Wednesday, February 1, 2017

On January 25, 2017, President Trump issued the executive order, Enhancing Public Safety in the Interior of the United States. An executive order is an official statement from the president that directs federal agencies as to how they are to expend their resources within the laws that are established by Congress and the Constitution. Technically, while an executive order is considered binding, it is subject to legal review and cannot be used to create new law or appropriate new funding from the U.S. Treasury. And while the use of executive orders is common, this particular executive order has drawn concern from finance officers in various jurisdictions because of a potential loss of federal grant funding for failure to comply with the order. Legal arguments against the executive order have been identified and are in development. As a member of the State and Local Legal Center, GFOA will continue to monitor the implementation of this executive order and will update GFOA members as developments occur.

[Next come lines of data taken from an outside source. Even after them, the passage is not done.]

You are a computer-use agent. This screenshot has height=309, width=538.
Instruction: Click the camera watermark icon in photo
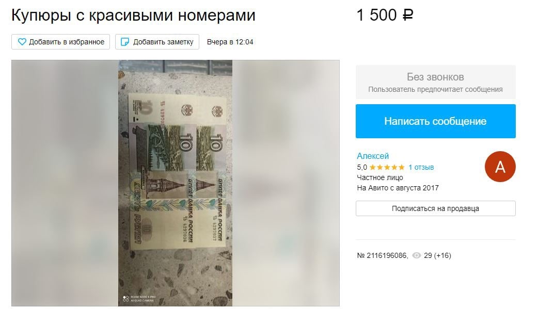pos(126,299)
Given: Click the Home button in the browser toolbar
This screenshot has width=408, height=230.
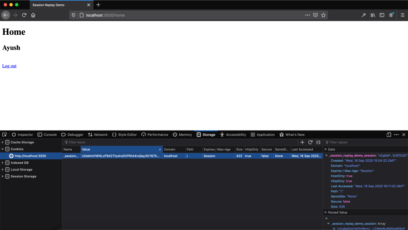Looking at the screenshot, I should click(33, 15).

Almost immediately after its publication, the executive order raised questions and caused confusion as jurisdictions debated on how broadly to interpret its language. Aside from the political debate the order generates on federal immigration policy, most of the remaining concern is because the order threatens to withhold federal funding from so-called “sanctuary cities.” Although there is no specific legal definition for a sanctuary city, in general, the term refers to cities, counties, and states that chose not to cooperate with federal efforts to deport undocumented immigrants.

The issues primarily revolve around the extent and scope of the executive order, particularly as it relates to the restriction of federal funding. Sec. 2(c) broadly states that jurisdictions that fail to comply with federal law will not receive federal funds, and Sec. 9(a) seems to narrow the focus of the order to denying federal grant funding to the sanctuary jurisdictions. Even if the restriction just applies to federal grant funding, the language still raises the question of whether the order is imposing new conditions on grants that have already been appropriated or on future grants. In either scenario, some legal scholars are noting this could raise constitutional issues because “new” conditions on federal grant funding fall under the authority of Congress and not the president.

There will likely be a number of legal challenges in the coming weeks and months, as some local government leaders have already declared their intention to fight the order. Some of the current discussion on challenging the executive order has identified previous U.S. Supreme Court decisions as possible defenses. For example, in South Dakota v. Dole (1987), the Supreme Court upheld prior case law that restrictions on federal grants would not be valid “if they are unrelated to the federal interest in particular national projects or programs” and must also be to promote “general welfare.” And two decisions that will likely receive significant attention are Nat’l Fed’n of Indep. Bus. v. Sebelius (2012) and Printz v. US (1997). In both cases, the Supreme Court focused on the federal government compelling states to take certain action or administer a federal regulatory program, and the court ruled against the federal government because the actions violated the Tenth Amendment and undermined the principles of federalism.